🤖 AI Summary
This work addresses the challenge of efficiently selecting a small, high-quality subset from massive instruction-tuning data to enhance either specific or general capabilities of large language models. The authors propose NAIT, a novel framework that leverages neuron activation patterns to guide data selection. By constructing reusable activation-based features, NAIT measures the similarity between individual samples and target capabilities without relying on external models, enabling effective identification of optimal subsets. The approach reveals the transferability of activation features across diverse capabilities and pinpoints core data samples with strong generalization potential. Empirically, using only 10% of the Alpaca-GPT4 dataset, NAIT consistently outperforms baseline methods based on external models or uncertainty-based features across multiple tasks.
📝 Abstract
Instruction Tuning (IT) has been proven to be an effective approach to unlock the powerful capabilities of large language models (LLMs). Recent studies indicate that excessive IT data can degrade LLMs performance, while carefully selecting a small subset of high-quality IT data can significantly enhance their capabilities. Therefore, identifying the most efficient subset data from the IT dataset to effectively develop either specific or general abilities in LLMs has become a critical challenge. To address this, we propose a novel and efficient framework called NAIT. NAIT evaluates the impact of IT data on LLMs performance by analyzing the similarity of neuron activation patterns between the IT dataset and the target domain capability. Specifically, NAIT captures neuron activation patterns from in-domain datasets of target domain capabilities to construct reusable and transferable neuron activation features. It then evaluates and selects optimal samples based on the similarity between candidate samples and the expected activation features of the target capabilities.
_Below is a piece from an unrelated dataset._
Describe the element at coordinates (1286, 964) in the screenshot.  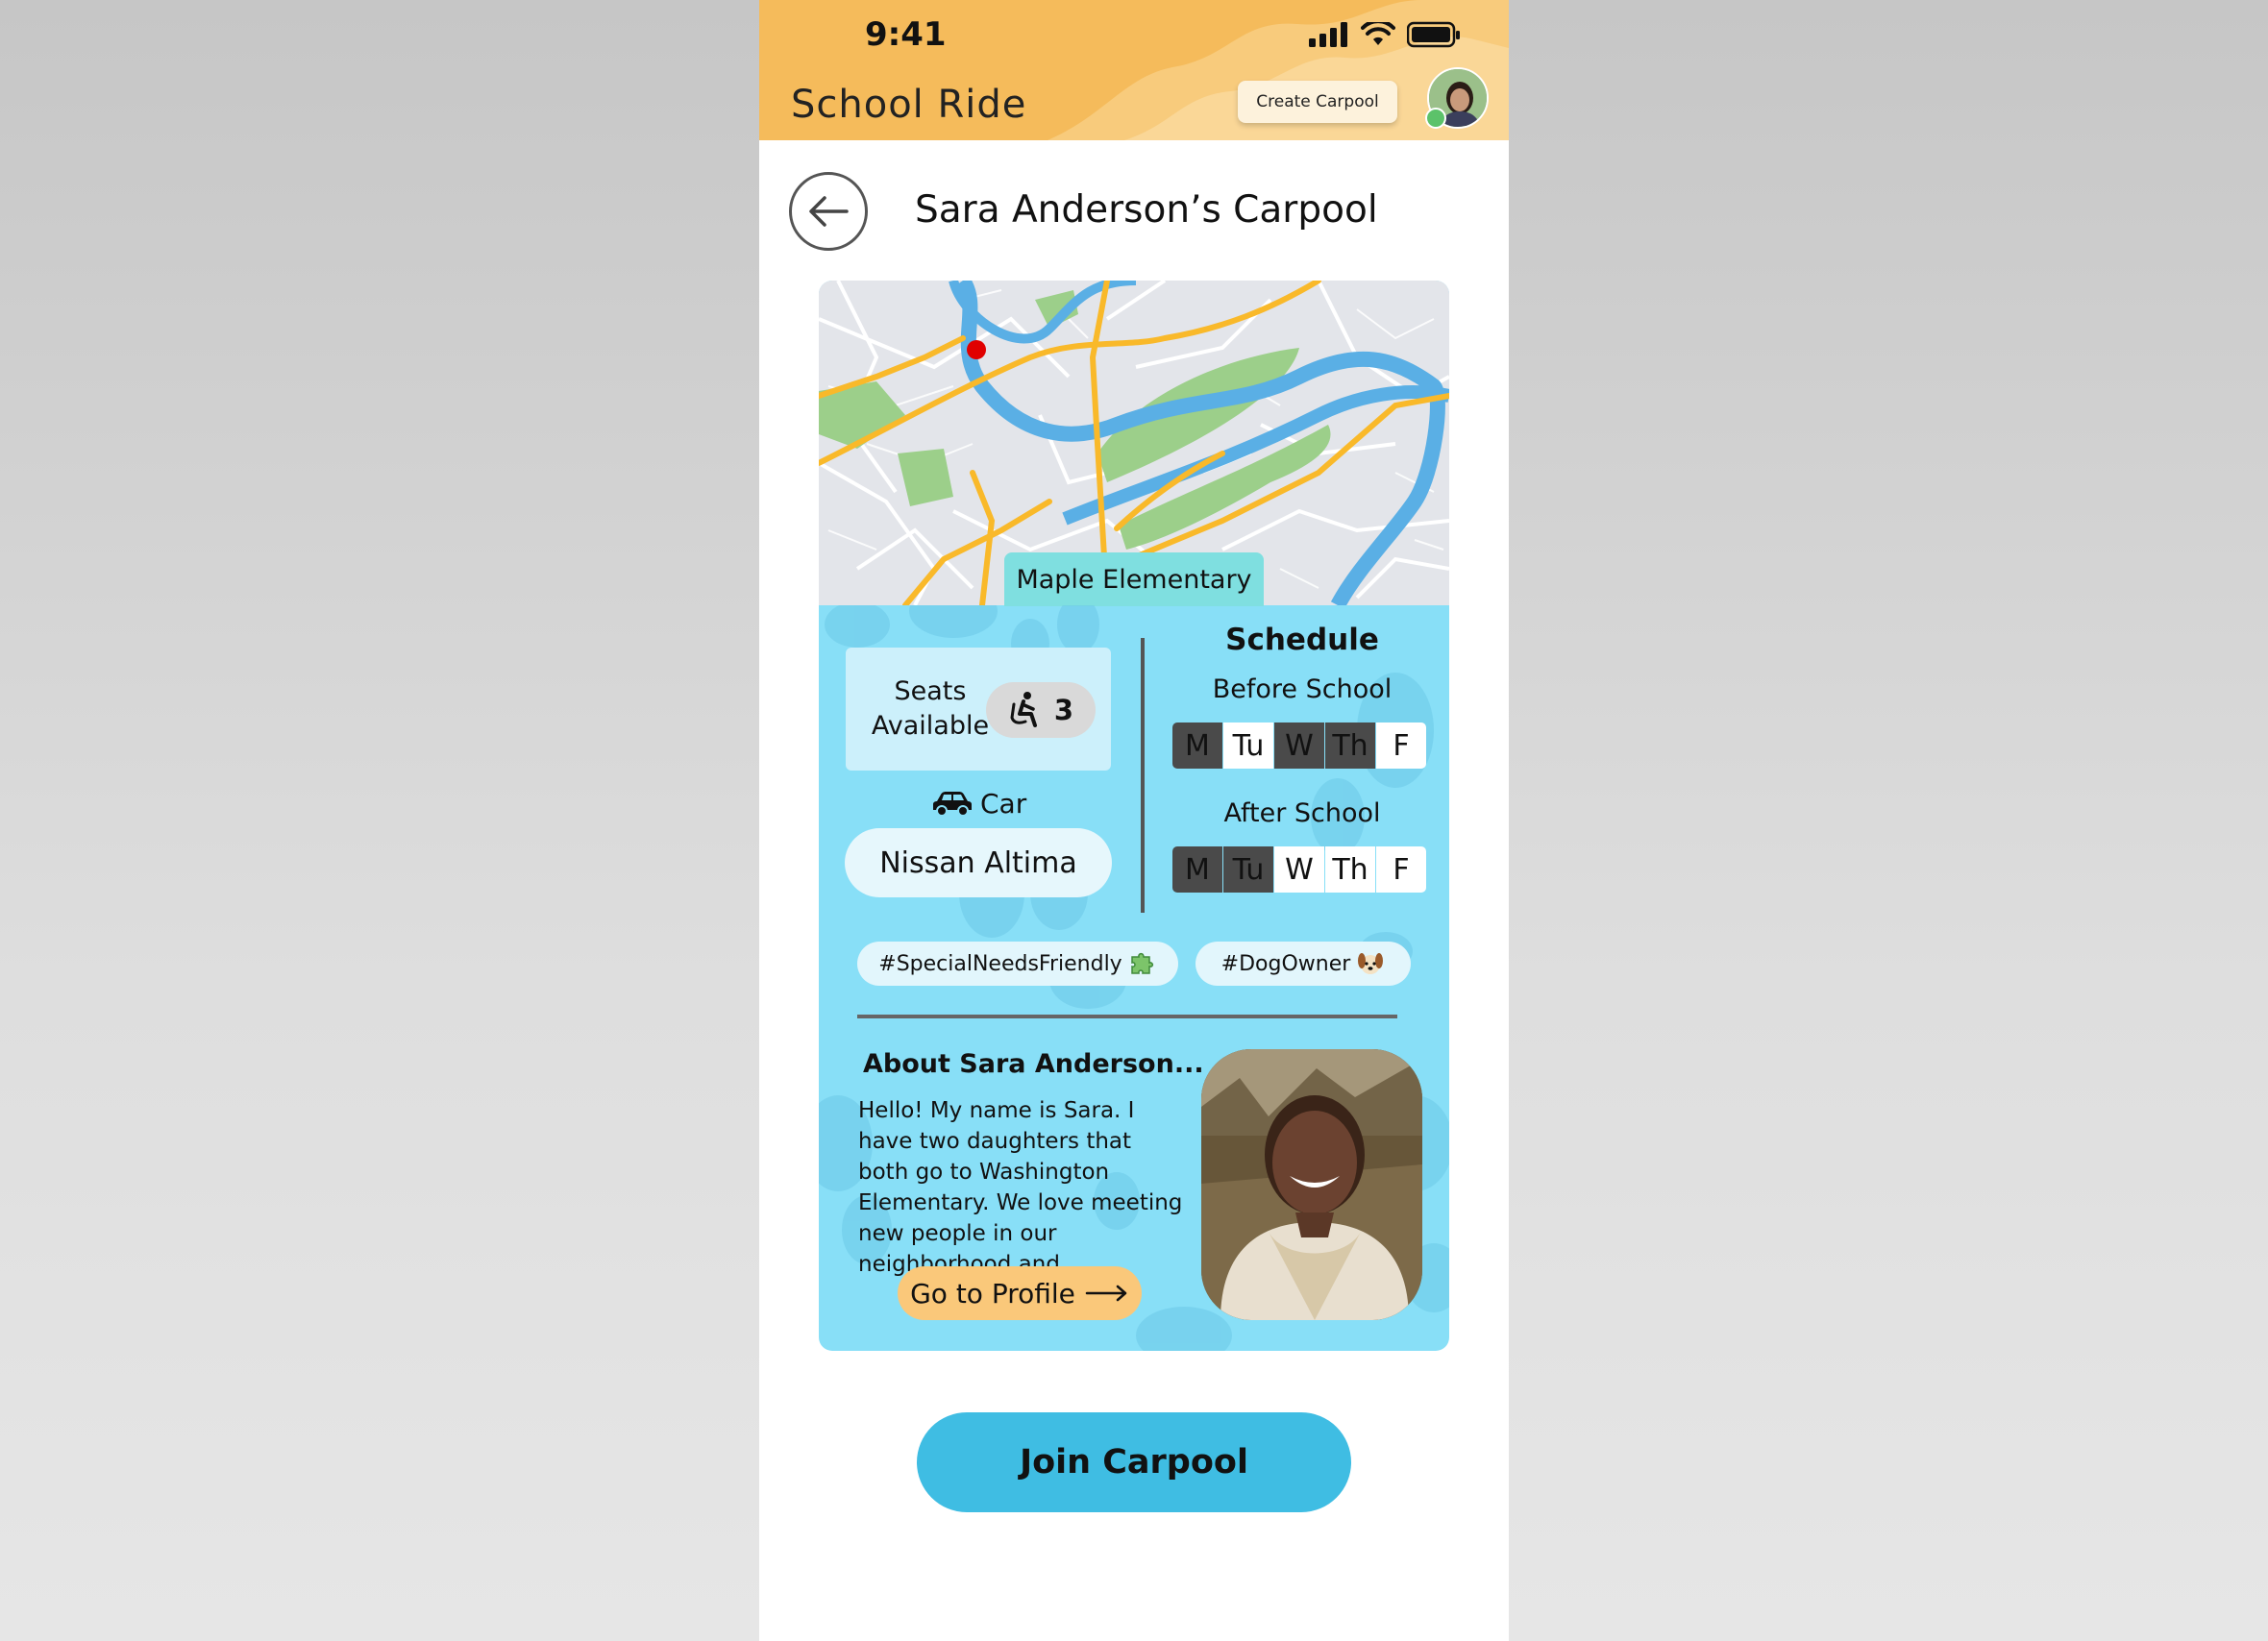
I see `tag-text: #DogOwner` at that location.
Experimental results show that training on the 10\% Alpaca-GPT4 IT data subset selected by NAIT consistently outperforms methods that rely on external advanced models or uncertainty-based features across various tasks. Our findings also reveal the transferability of neuron activation features across different capabilities of LLMs. In particular, IT data with more logical reasoning and programmatic features possesses strong general transferability, enabling models to develop stronger capabilities across multiple tasks, while a stable core subset of data is sufficient to consistently activate fundamental model capabilities and universally improve performance across diverse tasks.